By the end of this week in 1982, there would be seven people dead after doing something most of us had done without a thought - swallow a Tylenol capsule.
But on this day 28 years ago, death in a bottle was an imminent danger. When people began dying from cyanide-tainted Tylenol, authorities didn't know who had stuffed the instant-acting poison into capsules or when it would end.
When an extortion letter to the maker of Tylenol was traced to a man named James M. Lewis, state and federal investigators worked to connect Lewis to the killings.

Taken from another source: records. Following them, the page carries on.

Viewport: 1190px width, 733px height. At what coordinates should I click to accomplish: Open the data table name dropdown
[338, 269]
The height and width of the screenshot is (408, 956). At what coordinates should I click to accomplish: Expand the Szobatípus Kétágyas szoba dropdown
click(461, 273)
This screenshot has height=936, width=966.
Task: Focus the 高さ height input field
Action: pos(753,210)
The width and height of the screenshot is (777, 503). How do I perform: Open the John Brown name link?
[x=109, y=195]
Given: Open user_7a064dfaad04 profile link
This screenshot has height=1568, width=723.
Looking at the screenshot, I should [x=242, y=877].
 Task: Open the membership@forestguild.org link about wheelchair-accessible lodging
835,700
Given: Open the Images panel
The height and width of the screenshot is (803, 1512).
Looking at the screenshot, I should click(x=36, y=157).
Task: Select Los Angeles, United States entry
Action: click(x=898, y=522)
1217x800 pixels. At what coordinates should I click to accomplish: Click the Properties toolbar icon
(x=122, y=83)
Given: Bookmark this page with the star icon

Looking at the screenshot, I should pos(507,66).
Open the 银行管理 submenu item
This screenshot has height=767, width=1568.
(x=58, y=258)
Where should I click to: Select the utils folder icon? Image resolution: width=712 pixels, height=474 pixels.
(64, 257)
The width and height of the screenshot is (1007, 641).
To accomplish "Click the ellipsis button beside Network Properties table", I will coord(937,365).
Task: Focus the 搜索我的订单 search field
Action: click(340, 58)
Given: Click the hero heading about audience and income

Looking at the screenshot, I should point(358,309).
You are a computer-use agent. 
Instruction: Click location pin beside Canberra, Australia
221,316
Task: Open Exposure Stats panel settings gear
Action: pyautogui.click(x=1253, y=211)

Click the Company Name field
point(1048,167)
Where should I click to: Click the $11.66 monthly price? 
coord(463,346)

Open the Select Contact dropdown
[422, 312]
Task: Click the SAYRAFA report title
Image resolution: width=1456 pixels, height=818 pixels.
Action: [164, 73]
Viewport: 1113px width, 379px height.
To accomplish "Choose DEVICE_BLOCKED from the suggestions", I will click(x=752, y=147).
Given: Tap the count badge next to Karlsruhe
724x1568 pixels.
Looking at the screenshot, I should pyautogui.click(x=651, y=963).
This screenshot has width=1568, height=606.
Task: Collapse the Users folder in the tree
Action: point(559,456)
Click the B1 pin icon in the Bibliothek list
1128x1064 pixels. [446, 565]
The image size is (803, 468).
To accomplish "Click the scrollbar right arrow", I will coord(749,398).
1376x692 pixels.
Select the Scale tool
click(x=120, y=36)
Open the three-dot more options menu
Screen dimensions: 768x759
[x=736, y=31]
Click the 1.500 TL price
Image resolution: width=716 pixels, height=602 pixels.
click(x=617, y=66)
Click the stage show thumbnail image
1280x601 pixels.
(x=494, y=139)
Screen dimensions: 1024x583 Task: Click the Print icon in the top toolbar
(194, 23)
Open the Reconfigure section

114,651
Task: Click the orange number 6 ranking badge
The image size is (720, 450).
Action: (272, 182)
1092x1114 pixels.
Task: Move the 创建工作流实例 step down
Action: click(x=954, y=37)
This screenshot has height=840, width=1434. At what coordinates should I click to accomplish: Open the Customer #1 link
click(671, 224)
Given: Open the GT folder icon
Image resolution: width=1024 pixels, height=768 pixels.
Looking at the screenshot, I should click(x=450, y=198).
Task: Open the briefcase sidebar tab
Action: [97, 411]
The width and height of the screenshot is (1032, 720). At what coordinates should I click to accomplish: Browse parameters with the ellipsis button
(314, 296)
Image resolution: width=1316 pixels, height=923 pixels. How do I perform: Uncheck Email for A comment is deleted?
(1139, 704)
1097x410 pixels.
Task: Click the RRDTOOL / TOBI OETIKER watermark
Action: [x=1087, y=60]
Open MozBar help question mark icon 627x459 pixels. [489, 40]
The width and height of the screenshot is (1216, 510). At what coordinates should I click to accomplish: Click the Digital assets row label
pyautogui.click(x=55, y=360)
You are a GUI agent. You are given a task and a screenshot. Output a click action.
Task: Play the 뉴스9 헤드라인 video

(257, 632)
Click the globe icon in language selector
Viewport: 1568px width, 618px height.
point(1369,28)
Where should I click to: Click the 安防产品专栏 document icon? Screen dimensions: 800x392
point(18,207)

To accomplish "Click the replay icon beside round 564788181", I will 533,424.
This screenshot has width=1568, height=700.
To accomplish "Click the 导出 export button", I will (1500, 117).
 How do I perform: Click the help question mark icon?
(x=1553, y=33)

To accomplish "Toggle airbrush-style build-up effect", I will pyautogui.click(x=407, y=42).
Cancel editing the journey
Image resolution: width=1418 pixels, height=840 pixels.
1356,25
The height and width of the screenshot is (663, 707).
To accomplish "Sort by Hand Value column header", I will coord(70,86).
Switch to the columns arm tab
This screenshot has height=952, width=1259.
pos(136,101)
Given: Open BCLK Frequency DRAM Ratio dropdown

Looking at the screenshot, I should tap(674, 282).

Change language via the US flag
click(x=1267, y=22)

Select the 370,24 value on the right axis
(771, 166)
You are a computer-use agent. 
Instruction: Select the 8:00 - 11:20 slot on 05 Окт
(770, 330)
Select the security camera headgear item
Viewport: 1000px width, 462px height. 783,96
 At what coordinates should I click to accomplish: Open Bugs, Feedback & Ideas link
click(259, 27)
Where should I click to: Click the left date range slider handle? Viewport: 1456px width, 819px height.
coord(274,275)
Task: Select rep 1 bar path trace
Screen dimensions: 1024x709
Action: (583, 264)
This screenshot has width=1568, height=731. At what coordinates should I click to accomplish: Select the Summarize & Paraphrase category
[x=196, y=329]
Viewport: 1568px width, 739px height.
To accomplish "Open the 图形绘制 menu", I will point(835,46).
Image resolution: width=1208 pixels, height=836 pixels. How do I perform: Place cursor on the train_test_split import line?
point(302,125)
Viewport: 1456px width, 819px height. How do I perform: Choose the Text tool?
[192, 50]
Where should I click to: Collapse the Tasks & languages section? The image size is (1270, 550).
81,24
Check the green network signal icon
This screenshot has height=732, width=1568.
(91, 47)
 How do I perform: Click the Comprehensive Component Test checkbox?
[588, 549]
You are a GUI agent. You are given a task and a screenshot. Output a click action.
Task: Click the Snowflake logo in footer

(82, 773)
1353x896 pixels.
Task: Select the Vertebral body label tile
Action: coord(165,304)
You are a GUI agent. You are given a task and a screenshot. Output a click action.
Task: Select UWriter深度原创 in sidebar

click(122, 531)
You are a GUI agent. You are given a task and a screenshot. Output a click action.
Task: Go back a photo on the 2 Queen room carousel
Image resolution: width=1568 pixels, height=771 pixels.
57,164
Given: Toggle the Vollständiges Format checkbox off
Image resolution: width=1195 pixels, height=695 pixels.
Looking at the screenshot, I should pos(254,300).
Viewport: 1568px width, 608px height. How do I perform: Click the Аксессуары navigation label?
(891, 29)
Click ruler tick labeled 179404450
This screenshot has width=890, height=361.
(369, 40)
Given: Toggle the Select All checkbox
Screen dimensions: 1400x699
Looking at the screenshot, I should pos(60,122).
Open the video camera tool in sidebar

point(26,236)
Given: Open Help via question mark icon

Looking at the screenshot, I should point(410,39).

Despite Lewis admitting to the extortion letter; despite his criminal history, including a previous arrest for murder that was dismissed; and despite the blueprints he provided for how the Tylenol killings could have been accomplished, Lewis was never charged with the murders themselves and has always contended he never committed them, including during an interview I did with Lewis in 1992. On Wednesday, Lewis posted this on his updated website: "For 28 years, every time anyone asked the Tylenol investigators, 'how's the investigation going?' they always responded, 'We have a suspect. His name is James Lewis.'" Watch Chuck Goudie's 1992 interview with Lewis
Indeed, a confidential U.S. Parole Commission report stated in 1989 that "Lewis was the Tylenol murderer" based on information considered by the Justice Department commission. But Lewis was never charged with the murders-only the extortion that followed.
It has been more than a year and a half since FBI agents searched the apartment outside Boston where Lewis and his wife Leann live. They removed personal records and a computer.
On Wednesday, 28 years after the start of the Tylenol killings, FBI spokesman Ross Rice told the I-Team, "our investigation is still ongoing…no arrests have been made or criminal charges filed."
On Lewis' website Wednesday he continues to say that "Tylenol investigators have botched case." And speaking in third person, he writes that it is "impossible for Lewis to have been the murderer."
James Lewis has always contended that he was in New York at the time of the killings. Investigators then-and now-still consider him the one and only suspect, saying he committed not only the million dollar extortion attempt of Johnson and Johnson in 1982, but also the murders themselves.
The I-Team left a message at Mr. Lewis' home in Cambridge, Massachusetts but he didn't return the call.